2. Sawyer has failed to show that he is actually innocent of the death penalty to which he has been sentenced. The psychological evidence allegedly kept from the jury does not relate to his guilt or innocence of the crime or to the aggravating factors found by thejury--that the murder was committed in the course of an aggravated arson, and that it was especially cruel, atrocious, or heinous--which made him eligible for the death penalty. Nor can it be said that had this evidence been before the jury a reasonable juror would not have found both of the aggravating factors. The evidence allegedly kept from the jury due to an alleged Brady violation also fails to show actual innocence. Latter day impeachment evidence seldom, if ever, makes a clear and convincing showing that no reasonable juror would have believed the heart of the witness' account.

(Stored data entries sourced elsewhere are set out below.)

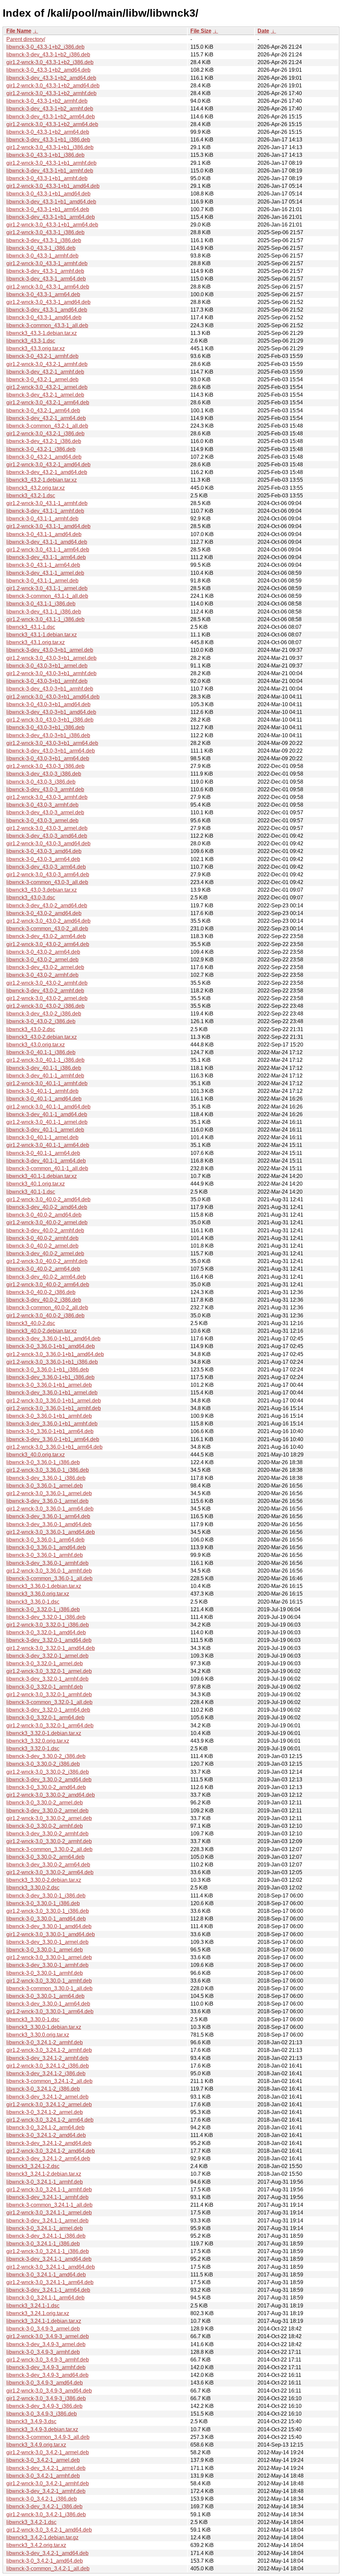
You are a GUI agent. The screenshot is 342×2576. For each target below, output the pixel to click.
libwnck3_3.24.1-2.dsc (32, 2166)
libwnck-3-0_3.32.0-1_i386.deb (43, 1609)
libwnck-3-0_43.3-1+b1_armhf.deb (47, 178)
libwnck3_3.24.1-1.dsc (32, 2305)
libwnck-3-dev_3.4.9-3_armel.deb (46, 2344)
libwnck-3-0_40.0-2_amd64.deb (43, 1215)
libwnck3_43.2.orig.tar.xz (35, 488)
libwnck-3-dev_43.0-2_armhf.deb (45, 990)
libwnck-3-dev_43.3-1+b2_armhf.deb (49, 108)
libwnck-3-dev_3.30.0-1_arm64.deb (48, 2004)
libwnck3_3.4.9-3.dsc (31, 2421)
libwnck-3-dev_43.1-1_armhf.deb (45, 511)
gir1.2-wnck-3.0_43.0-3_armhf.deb (47, 797)
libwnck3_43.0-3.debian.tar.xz (41, 890)
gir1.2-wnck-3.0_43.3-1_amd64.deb (48, 302)
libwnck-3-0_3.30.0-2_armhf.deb (44, 1826)
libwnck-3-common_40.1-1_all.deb (47, 1168)
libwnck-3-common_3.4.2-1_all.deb (48, 2568)
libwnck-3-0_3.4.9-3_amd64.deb (44, 2383)
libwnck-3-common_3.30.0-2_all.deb (49, 1849)
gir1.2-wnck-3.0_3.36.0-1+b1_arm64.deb (54, 1447)
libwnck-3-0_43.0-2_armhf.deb (42, 975)
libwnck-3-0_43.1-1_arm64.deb (43, 565)
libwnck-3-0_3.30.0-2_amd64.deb (46, 1787)
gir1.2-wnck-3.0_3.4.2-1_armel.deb (47, 2452)
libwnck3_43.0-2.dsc (30, 1029)
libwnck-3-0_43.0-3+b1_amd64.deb (48, 704)
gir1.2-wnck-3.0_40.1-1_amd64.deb (48, 1107)
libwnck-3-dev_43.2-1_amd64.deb (46, 472)
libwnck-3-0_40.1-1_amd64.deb (43, 1099)
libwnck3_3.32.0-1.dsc (32, 1748)
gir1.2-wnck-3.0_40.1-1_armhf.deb (47, 1083)
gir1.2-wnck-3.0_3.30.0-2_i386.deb (47, 1772)
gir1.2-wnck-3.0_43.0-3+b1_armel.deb (51, 658)
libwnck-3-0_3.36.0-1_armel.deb (44, 1485)
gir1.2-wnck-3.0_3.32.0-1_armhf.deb (49, 1694)
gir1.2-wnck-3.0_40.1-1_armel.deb (47, 1122)
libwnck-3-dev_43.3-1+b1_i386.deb (48, 139)
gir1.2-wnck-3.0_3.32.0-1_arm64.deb (50, 1725)
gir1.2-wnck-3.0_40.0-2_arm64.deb (47, 1284)
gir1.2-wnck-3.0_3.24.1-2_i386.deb (47, 2066)
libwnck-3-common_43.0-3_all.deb (47, 882)
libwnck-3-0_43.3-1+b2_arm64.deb (47, 132)
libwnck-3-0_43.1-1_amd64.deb (43, 534)
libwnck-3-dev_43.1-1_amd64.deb (46, 542)
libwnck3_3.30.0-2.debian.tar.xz (43, 1880)
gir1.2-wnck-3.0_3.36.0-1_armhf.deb (49, 1571)
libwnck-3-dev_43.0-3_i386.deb (43, 774)
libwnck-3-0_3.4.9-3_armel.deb (43, 2328)
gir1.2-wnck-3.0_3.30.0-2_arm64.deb (50, 1872)
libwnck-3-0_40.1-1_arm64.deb (43, 1153)
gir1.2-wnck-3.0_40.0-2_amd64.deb (48, 1199)
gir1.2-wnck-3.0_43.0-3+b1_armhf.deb (51, 673)
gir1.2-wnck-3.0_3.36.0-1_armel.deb (49, 1493)
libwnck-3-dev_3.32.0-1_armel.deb (47, 1656)
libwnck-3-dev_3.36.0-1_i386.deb (46, 1478)
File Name (18, 31)
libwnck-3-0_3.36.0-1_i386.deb (43, 1462)
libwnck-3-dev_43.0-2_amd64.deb (46, 905)
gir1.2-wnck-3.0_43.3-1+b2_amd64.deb (53, 85)
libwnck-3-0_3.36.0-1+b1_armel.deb (49, 1385)
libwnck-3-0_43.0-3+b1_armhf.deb (47, 681)
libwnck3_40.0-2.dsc (30, 1323)
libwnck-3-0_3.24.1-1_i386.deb (43, 2243)
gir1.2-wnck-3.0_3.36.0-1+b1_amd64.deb (55, 1354)
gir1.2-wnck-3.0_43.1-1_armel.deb (47, 588)
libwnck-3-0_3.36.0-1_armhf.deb (44, 1555)
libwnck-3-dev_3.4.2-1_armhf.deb (46, 2491)
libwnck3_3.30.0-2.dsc (32, 1887)
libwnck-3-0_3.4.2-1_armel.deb (43, 2460)
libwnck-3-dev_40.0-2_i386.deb (43, 1300)
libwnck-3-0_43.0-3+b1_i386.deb (45, 727)
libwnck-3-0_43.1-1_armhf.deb (42, 518)
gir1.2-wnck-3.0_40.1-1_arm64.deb (47, 1145)
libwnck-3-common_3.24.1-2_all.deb (49, 2081)
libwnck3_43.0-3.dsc (30, 897)
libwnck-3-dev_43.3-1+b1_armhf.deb (49, 170)
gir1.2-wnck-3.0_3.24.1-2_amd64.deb (50, 2151)
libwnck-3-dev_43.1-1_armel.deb (45, 573)
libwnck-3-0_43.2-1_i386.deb (40, 449)
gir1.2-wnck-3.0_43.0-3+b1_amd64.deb (53, 697)
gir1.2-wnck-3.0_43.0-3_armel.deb (47, 828)
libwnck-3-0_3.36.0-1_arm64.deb (45, 1540)
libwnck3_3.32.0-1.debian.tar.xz (43, 1733)
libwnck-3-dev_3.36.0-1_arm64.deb (48, 1516)
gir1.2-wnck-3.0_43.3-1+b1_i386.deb (50, 147)
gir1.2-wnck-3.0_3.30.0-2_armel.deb (49, 1818)
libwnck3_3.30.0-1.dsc (32, 2019)
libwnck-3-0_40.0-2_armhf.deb (42, 1238)
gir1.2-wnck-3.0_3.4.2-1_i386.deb (46, 2514)
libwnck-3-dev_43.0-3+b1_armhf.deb (49, 689)
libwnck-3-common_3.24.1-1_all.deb (49, 2205)
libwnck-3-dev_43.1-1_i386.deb (43, 611)
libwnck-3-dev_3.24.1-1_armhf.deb (47, 2197)
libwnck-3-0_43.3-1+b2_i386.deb (45, 47)
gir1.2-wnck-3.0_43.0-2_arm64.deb (47, 944)
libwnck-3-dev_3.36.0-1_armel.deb (47, 1501)
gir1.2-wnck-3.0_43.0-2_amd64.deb (48, 921)
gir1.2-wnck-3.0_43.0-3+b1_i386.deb (50, 720)
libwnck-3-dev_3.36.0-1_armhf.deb (47, 1563)
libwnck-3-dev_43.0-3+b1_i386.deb (48, 735)
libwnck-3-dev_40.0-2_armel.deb (45, 1253)
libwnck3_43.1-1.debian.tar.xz (41, 634)
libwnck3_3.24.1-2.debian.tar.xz (43, 2174)
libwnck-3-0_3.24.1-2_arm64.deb (45, 2127)
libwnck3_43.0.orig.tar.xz (35, 1044)
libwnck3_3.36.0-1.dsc (32, 1602)
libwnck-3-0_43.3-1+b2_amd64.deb (48, 70)
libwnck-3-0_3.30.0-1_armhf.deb (44, 1973)
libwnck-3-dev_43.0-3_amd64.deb (46, 836)
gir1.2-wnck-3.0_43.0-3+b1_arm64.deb (52, 743)
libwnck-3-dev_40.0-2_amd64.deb (46, 1207)
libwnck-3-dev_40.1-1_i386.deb (43, 1068)
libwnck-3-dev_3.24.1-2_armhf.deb (47, 2058)
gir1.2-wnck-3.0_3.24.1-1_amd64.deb (50, 2267)
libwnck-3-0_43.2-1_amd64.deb (43, 457)
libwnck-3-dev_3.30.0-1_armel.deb (47, 1942)
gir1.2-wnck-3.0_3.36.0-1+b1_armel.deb (53, 1400)
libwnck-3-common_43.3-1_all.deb (47, 325)
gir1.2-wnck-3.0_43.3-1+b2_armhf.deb (51, 93)
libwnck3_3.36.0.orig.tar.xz (37, 1594)
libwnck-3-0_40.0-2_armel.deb (42, 1246)
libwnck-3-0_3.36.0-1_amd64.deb (46, 1547)
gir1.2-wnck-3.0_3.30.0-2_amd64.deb (50, 1795)
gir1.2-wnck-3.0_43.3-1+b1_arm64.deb (52, 225)
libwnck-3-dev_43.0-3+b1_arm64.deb (50, 751)
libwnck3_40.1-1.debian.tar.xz (41, 1176)
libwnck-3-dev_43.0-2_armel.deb (45, 967)
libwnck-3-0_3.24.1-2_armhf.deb (44, 2042)
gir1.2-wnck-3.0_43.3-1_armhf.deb (47, 263)
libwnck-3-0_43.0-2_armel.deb (42, 959)
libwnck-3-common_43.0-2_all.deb (47, 928)
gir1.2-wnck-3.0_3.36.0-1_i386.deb (47, 1470)
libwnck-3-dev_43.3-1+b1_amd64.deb (51, 201)
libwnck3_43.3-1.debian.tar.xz (41, 333)
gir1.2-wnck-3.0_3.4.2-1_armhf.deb (47, 2483)
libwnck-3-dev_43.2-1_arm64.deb (46, 418)
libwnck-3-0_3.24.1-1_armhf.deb (44, 2182)
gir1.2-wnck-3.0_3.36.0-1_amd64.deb (50, 1532)
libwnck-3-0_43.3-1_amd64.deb (43, 317)
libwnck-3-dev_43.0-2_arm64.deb (46, 936)
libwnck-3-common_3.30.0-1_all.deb (49, 1988)
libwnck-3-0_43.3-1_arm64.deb (43, 294)
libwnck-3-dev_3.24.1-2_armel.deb (47, 2097)
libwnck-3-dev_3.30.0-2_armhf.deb (47, 1833)
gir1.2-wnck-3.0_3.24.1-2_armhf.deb (49, 2050)
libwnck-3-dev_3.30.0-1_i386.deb (46, 1895)
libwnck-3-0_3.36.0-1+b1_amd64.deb (50, 1346)
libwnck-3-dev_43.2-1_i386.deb (43, 441)
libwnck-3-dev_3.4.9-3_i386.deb (44, 2406)
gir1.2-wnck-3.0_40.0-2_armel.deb (47, 1222)
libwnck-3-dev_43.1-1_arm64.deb (46, 557)
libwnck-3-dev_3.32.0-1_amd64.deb (49, 1640)
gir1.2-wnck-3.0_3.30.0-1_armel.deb (49, 1957)
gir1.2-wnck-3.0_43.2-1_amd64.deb (48, 464)
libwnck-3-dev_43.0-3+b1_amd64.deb (51, 712)
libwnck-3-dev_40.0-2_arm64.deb (46, 1277)
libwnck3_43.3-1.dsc (30, 341)
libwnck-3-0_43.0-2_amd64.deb (43, 913)
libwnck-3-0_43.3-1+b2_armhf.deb (47, 101)
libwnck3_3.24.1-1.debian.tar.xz (43, 2321)
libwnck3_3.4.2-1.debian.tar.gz (42, 2537)
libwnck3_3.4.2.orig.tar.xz (36, 2545)
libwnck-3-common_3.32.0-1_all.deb (49, 1702)
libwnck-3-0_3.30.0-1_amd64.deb (46, 1918)
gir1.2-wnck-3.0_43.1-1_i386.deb (45, 619)
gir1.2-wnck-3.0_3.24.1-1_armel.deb (49, 2212)
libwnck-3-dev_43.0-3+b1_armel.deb (49, 650)
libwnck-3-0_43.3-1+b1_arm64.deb (47, 209)
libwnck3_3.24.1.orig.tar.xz (37, 2313)
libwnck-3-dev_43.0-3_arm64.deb (46, 867)
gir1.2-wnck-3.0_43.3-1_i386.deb (45, 232)
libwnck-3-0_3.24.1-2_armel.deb (44, 2112)
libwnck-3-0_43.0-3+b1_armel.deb (47, 666)
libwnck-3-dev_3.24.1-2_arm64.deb (48, 2158)
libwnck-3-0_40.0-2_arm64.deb (43, 1269)
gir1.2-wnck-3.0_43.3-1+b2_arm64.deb (52, 124)
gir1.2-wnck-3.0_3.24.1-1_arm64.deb (50, 2282)
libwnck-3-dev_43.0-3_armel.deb (45, 812)
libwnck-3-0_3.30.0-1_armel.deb (44, 1950)
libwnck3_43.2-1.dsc (30, 495)
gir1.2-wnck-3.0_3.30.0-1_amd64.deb (50, 1934)
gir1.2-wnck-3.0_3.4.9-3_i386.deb (46, 2398)
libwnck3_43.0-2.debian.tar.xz (41, 1037)
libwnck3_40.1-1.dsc (30, 1192)
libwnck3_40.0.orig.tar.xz (35, 1454)
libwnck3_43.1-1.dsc (30, 627)
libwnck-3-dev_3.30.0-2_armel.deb (47, 1810)
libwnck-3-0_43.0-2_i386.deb (40, 1021)
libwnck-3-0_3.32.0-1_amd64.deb (46, 1632)
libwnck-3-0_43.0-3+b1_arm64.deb (47, 758)
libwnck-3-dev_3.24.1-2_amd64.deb (49, 2143)
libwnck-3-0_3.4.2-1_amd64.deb (44, 2561)
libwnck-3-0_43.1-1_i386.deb (40, 603)
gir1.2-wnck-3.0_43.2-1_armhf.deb (47, 364)
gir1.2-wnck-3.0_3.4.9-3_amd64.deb (49, 2391)
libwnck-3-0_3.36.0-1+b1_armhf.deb (49, 1416)
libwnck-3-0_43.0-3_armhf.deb (42, 805)
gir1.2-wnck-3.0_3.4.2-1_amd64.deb (49, 2530)
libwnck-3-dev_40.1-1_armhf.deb (45, 1076)
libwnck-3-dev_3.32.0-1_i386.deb (46, 1617)
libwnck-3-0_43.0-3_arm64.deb (43, 859)
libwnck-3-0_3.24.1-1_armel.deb (44, 2228)
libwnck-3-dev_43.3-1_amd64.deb (46, 310)
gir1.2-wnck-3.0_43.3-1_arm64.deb (47, 287)
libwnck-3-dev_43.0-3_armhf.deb (45, 789)
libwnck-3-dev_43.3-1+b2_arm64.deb (50, 116)
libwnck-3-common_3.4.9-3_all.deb (48, 2437)
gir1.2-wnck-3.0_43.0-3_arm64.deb (47, 874)
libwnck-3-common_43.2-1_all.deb (47, 426)
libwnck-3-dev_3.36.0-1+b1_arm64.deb (52, 1439)
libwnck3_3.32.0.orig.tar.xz (37, 1741)
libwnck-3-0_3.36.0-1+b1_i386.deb (47, 1369)
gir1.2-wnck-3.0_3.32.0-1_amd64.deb (50, 1648)
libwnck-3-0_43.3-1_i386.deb (40, 248)
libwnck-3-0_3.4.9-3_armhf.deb (43, 2352)
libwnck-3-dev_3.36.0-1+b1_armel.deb (52, 1392)
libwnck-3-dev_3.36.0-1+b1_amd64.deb (53, 1338)
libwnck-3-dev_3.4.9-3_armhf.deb (46, 2367)
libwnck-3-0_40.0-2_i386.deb (40, 1292)
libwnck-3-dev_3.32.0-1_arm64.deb (48, 1710)
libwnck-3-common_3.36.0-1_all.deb (49, 1578)
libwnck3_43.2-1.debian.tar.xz (41, 480)
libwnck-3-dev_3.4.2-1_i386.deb (44, 2506)
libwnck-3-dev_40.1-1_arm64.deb (46, 1161)
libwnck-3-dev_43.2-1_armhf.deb (45, 372)
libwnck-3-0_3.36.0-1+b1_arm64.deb (50, 1431)
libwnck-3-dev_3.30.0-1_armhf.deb (47, 1965)
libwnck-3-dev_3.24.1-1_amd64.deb (49, 2259)
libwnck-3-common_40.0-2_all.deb (47, 1307)
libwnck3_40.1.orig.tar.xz (35, 1184)
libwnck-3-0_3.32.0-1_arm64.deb (45, 1717)
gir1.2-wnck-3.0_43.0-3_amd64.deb (48, 843)
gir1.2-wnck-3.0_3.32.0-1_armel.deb (49, 1671)
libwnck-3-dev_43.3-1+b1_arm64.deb (50, 217)
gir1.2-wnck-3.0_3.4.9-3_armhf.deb (47, 2360)
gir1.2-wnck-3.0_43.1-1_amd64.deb (48, 526)
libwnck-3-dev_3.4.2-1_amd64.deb (47, 2553)
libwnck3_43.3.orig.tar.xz (35, 348)
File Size (200, 31)
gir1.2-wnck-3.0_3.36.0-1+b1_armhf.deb (53, 1408)
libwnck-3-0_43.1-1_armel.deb (42, 580)
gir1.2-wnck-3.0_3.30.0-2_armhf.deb (49, 1841)
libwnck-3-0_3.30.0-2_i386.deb (43, 1764)
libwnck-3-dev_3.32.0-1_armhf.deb (47, 1679)
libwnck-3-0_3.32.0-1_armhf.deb (44, 1687)
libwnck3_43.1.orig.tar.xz (35, 642)
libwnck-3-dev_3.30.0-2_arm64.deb (48, 1864)
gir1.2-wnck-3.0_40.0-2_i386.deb (45, 1315)
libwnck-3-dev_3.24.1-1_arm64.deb (48, 2290)
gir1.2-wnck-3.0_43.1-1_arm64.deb (47, 549)
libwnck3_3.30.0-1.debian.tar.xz (43, 2027)
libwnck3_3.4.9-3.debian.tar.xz (42, 2429)
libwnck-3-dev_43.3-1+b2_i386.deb (48, 54)
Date (263, 31)
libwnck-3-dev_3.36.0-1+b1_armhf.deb (52, 1423)
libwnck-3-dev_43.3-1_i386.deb (43, 240)
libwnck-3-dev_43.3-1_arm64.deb (46, 279)
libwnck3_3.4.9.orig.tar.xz (36, 2445)
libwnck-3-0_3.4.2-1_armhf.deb (43, 2476)
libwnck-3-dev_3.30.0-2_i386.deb (46, 1756)
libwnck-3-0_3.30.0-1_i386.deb (43, 1903)
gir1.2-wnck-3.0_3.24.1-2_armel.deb (49, 2104)
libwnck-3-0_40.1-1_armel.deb (42, 1137)
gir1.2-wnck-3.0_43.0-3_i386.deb (45, 766)
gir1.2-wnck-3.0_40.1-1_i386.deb (45, 1060)
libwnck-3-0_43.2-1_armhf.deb (42, 356)
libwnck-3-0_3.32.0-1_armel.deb (44, 1663)
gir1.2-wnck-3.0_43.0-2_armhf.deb (47, 983)
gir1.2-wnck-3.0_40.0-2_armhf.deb (47, 1261)
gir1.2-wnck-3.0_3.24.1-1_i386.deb (47, 2251)
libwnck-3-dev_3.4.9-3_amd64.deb (47, 2375)
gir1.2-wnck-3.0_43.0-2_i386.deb (45, 1006)
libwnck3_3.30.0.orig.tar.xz (37, 2035)
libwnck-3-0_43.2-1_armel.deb (42, 379)
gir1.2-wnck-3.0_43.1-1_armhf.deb (47, 503)
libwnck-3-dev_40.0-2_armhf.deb (45, 1230)
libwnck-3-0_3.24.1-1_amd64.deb (46, 2274)
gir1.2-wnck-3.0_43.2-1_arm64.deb (47, 402)
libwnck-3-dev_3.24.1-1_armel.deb (47, 2220)
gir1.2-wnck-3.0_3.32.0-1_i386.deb (47, 1625)
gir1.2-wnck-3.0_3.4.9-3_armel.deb (47, 2336)
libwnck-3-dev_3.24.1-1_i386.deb (46, 2236)
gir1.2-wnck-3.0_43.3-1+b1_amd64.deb (53, 186)
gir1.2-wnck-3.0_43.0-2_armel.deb (47, 998)
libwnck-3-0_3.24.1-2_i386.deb (43, 2089)
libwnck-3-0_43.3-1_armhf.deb (42, 256)
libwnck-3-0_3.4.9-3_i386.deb (41, 2414)
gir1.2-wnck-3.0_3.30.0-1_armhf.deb (49, 1981)
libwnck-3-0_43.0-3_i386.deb (40, 782)
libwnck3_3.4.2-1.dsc (31, 2522)
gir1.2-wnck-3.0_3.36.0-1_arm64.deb (50, 1509)
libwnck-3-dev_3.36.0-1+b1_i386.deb (50, 1377)
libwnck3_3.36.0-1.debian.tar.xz (43, 1586)
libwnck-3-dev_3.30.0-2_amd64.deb (49, 1779)
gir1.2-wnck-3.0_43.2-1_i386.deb (45, 433)
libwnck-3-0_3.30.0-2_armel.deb (44, 1802)
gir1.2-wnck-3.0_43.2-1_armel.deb (47, 387)
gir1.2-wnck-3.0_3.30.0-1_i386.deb (47, 1911)
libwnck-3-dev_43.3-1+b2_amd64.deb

While the statement that Sawyer did not set fire to the victim goes to the jury's finding of aggravated arson and, thus, to his guilt or innocence and the first aggravating circumstance, it fails to show that no rational juror would find both of the aggravating factors. The murder was especially cruel, atrocious, and heinous quite apart from the arson, and, even crediting the hearsay statement, it cannot be said that no reasonable juror would have found that he was guilty of the arson for his participation under Louisiana law. Pp. 13-16.
945 F. 2d 812, affirmed.
Rehnquist, C. J., delivered the opinion of the Court, in which White, Scalia, Kennedy, Souter, and Thomas, JJ., joined. Blackmun, J., filed an opinion concurring in the judgment. Stevens, J., filed an opinion concurring in the judgment, in which Blackmun and O'Connor, JJ., joined.